76005 Spider-Man: Daily Bugle Showdown
Dane Techniczne
Seria: Marvel Super Heroes
Rok premiery: 2013
Liczba klocków: 476
Liczba figurek: 5
Cena: Allegro obecnie - 289,00 PLN, S@H - 229,99 PLN (wycofany)
Spis części
BRICKLINK
BRICKSET
Recenzja
Od dłuższego czasu przymierzałem się do zakupu jakiegoś zestawu ze Spider-Manem, dla mnie jako wieloletniego czytelnika komiksów Marvela było to nieuniknione. Wychowałem się na komiksach z przełomu lat 80-tych i 90-tych, a dopiero z czasem dotarłem do pierwszych, kultowych serii z lat 60-tych Stana Lee i Steve'a Ditko. Filmy podobały mi się średnio, a kreskówki jeszcze mniej, ale jednak sentyment pozostał i kiedy udało mi się dostać nowy egzemplarz Daily Bugle Showdown w dość okazyjnej obecnie cenie 215 zł, choć bez pudełka, nie wahałem się zbyt długo.
76005 jest niestety największym obok 4856: Doc Ock's Hideout z 2004 roku zestawem z Spider-Manem. Niestety, bo biorąc pod uwagę pięć filmów fabularnych i niezliczoną ilość kreskówek i wciąż wznawianych serii komiksowych, chciałoby się położyć łapy na jakimś zestawie choćby 1000+ części, już nie mówię o czymś zbliżonym rozmiarem do 76042: SHIELD Helicarrier. Ale w zasadzie na tym (prawie) kończy się moje marudzenie, bo w swojej kategorii cenowej jest to zestaw wprost rewelacyjny.
Po wysypaniu zawartości z pudełka, którego ja akurat w rękach nie miałem, oto co zobaczymy:
Poza pięcioma ponumerowanymi saszetkami, instrukcją w aż trzech częściach i trzema elementami wrzuconymi luzem, mamy też mini-komiks i... no tak, naklejki i to niemało. W dodatku niczym nie zabezpieczone, więc podatne na uszkodzenia, których i moje nie uniknęły. Wystarczy niewielkie zagięcie i klej wysycha na krawędziach - reklamacja w moim przypadku nieunikniona, bo już po kilku dniach część naklejek niedomaga.

◆ ◆ ◆ ◆ ◆ ◆ ◆

=== WYMAGANIE A ===
Zredaguj fragment zapisów, który zaczyna się wierszem zawierającym „Click bold phrase”, a kończy wierszem zawierającym „Click the binoculars” (oba włącznie): zamień „dark mode” na „light mode”, resztę pozostaw bez zmian i podaj tylko ten fragment.
Recenzja i zapisy są od siebie niezależne.

◆ ◆ ◆ ◆ ◆ ◆ ◆

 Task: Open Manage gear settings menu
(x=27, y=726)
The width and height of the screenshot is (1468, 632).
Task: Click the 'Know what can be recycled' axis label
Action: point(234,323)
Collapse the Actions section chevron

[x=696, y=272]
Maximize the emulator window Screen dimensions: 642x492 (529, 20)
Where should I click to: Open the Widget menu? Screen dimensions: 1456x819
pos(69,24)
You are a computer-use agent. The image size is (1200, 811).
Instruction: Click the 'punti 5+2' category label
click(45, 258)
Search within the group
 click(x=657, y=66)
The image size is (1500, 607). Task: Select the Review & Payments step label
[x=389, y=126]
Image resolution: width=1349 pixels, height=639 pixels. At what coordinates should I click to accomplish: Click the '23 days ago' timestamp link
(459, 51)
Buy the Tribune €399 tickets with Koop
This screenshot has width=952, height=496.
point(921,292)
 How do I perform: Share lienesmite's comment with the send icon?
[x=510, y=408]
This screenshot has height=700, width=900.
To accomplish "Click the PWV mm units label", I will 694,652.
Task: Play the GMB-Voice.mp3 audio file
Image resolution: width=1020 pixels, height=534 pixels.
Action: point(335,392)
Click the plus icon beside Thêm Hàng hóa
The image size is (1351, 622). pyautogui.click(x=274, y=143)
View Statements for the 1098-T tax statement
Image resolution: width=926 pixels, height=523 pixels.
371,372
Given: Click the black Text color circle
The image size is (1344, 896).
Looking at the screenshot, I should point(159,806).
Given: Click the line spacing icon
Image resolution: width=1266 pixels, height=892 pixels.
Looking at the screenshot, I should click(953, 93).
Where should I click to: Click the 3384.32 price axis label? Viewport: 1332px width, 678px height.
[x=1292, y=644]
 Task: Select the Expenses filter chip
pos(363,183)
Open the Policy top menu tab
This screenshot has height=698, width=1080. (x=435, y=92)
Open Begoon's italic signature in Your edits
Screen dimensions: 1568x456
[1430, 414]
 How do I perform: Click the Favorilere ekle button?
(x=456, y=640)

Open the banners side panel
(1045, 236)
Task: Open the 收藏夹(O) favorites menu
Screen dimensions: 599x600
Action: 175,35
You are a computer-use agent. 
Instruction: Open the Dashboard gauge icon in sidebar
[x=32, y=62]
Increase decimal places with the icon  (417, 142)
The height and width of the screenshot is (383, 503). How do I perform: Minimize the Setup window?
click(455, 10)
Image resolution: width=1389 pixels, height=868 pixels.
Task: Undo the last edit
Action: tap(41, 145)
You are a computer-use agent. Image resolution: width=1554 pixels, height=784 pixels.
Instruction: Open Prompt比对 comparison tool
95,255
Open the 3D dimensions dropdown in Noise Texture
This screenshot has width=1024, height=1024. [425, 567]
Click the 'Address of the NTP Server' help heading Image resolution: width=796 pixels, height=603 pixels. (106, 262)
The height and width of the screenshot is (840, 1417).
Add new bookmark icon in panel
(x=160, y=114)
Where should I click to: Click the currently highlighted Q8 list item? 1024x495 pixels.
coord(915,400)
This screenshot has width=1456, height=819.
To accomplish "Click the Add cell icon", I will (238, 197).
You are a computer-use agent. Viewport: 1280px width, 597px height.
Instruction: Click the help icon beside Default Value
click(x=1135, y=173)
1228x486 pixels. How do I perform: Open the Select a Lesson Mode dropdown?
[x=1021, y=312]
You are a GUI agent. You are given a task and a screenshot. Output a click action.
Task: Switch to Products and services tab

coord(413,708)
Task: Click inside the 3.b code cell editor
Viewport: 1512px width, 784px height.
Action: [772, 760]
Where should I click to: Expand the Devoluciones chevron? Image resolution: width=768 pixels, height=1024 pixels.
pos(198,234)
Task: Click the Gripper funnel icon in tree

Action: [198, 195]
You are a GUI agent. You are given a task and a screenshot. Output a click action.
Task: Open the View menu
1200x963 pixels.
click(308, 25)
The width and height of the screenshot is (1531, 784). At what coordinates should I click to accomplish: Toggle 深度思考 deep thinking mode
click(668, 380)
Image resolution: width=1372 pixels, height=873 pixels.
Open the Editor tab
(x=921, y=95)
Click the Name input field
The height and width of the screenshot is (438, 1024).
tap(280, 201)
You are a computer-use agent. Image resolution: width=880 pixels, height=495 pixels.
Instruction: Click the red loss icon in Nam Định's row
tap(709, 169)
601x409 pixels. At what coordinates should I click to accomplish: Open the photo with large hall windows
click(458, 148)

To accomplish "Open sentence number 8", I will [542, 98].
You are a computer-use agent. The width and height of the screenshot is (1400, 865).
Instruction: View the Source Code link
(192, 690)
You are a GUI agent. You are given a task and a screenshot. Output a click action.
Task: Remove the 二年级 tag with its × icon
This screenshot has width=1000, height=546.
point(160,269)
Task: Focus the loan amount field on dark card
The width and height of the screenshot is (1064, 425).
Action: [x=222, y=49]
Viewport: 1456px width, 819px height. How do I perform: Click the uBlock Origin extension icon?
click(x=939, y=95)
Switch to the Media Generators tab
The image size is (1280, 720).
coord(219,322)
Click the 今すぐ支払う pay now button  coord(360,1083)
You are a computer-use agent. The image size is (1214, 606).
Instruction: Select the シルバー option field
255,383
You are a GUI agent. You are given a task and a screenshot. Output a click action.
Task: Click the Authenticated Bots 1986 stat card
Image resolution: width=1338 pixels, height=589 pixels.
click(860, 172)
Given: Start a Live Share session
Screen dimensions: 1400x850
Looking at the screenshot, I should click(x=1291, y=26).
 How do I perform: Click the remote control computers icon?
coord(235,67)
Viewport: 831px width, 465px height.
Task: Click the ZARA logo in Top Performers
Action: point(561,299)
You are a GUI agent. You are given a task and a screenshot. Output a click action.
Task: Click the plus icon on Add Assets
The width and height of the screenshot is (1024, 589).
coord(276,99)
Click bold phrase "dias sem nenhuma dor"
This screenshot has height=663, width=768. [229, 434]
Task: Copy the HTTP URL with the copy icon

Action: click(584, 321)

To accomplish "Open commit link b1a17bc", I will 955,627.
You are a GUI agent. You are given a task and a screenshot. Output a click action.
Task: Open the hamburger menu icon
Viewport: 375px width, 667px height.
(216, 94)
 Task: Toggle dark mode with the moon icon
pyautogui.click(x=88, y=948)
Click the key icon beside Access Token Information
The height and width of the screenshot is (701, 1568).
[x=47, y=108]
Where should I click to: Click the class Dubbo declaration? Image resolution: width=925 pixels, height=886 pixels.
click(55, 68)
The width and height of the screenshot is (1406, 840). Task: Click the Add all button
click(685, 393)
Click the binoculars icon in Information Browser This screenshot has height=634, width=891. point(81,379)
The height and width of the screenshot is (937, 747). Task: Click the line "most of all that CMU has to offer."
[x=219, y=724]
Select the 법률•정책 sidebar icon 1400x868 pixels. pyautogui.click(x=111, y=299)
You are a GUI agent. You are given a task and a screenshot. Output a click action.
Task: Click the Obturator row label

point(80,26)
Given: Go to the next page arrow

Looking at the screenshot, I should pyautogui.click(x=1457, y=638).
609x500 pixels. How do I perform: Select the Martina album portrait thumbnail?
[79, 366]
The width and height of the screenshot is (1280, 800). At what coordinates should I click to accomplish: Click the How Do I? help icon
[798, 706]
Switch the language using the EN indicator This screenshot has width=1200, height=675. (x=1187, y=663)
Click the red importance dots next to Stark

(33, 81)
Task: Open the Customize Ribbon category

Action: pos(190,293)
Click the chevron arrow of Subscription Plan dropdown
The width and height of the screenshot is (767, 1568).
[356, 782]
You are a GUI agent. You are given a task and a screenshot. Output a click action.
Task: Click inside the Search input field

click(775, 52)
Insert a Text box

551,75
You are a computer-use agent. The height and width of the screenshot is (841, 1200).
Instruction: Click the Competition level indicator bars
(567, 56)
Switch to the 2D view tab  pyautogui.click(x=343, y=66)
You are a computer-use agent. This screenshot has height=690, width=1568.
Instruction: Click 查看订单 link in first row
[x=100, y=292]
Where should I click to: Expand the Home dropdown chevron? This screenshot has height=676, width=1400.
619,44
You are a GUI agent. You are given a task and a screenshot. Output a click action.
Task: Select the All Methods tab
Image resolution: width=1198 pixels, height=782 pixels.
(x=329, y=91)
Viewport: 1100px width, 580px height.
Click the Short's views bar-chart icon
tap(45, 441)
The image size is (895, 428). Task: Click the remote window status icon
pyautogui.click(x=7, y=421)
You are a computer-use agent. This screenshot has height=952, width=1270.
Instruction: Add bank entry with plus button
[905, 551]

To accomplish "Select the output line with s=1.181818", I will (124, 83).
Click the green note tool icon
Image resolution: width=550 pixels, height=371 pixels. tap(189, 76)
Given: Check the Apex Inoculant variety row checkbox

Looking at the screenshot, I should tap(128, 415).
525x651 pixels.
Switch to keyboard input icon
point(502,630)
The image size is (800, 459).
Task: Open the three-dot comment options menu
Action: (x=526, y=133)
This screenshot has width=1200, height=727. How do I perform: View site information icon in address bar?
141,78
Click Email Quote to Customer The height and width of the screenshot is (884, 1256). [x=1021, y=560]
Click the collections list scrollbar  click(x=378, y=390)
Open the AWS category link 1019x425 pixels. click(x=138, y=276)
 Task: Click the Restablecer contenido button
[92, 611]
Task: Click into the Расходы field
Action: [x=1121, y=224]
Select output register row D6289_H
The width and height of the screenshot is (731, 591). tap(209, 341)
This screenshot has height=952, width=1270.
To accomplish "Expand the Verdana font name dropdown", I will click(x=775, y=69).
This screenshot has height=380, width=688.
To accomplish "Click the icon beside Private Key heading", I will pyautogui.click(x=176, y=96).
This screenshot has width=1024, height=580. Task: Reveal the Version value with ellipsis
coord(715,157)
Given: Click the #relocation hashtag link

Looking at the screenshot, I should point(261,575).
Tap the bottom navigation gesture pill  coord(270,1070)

◆ ◆ ◆ ◆ ◆ ◆ ◆

=== WYMAGANIE B ===
Proszę wypisać bez zmian fragment recenzji, który zaczyna się od słów „76005 Spider-Man: Daily” i kończy słowami „się zbyt długo.”.

=== ROZWIĄZANIE PISEMNE A ===
Click bold phrase "dias sem nenhuma dor"
This screenshot has height=663, width=768. [229, 434]
Task: Copy the HTTP URL with the copy icon

Action: click(584, 321)

To accomplish "Open commit link b1a17bc", I will 955,627.
You are a GUI agent. You are given a task and a screenshot. Output a click action.
Task: Open the hamburger menu icon
Viewport: 375px width, 667px height.
(216, 94)
 Task: Toggle light mode with the moon icon
pyautogui.click(x=88, y=948)
Click the key icon beside Access Token Information
The height and width of the screenshot is (701, 1568).
[x=47, y=108]
Where should I click to: Click the class Dubbo declaration? Image resolution: width=925 pixels, height=886 pixels.
click(55, 68)
The width and height of the screenshot is (1406, 840). Task: Click the Add all button
click(685, 393)
Click the binoculars icon in Information Browser This screenshot has height=634, width=891. point(81,379)

=== ROZWIĄZANIE PISEMNE B ===
76005 Spider-Man: Daily Bugle Showdown
Dane Techniczne
Seria: Marvel Super Heroes
Rok premiery: 2013
Liczba klocków: 476
Liczba figurek: 5
Cena: Allegro obecnie - 289,00 PLN, S@H - 229,99 PLN (wycofany)
Spis części
BRICKLINK
BRICKSET
Recenzja
Od dłuższego czasu przymierzałem się do zakupu jakiegoś zestawu ze Spider-Manem, dla mnie jako wieloletniego czytelnika komiksów Marvela było to nieuniknione. Wychowałem się na komiksach z przełomu lat 80-tych i 90-tych, a dopiero z czasem dotarłem do pierwszych, kultowych serii z lat 60-tych Stana Lee i Steve'a Ditko. Filmy podobały mi się średnio, a kreskówki jeszcze mniej, ale jednak sentyment pozostał i kiedy udało mi się dostać nowy egzemplarz Daily Bugle Showdown w dość okazyjnej obecnie cenie 215 zł, choć bez pudełka, nie wahałem się zbyt długo.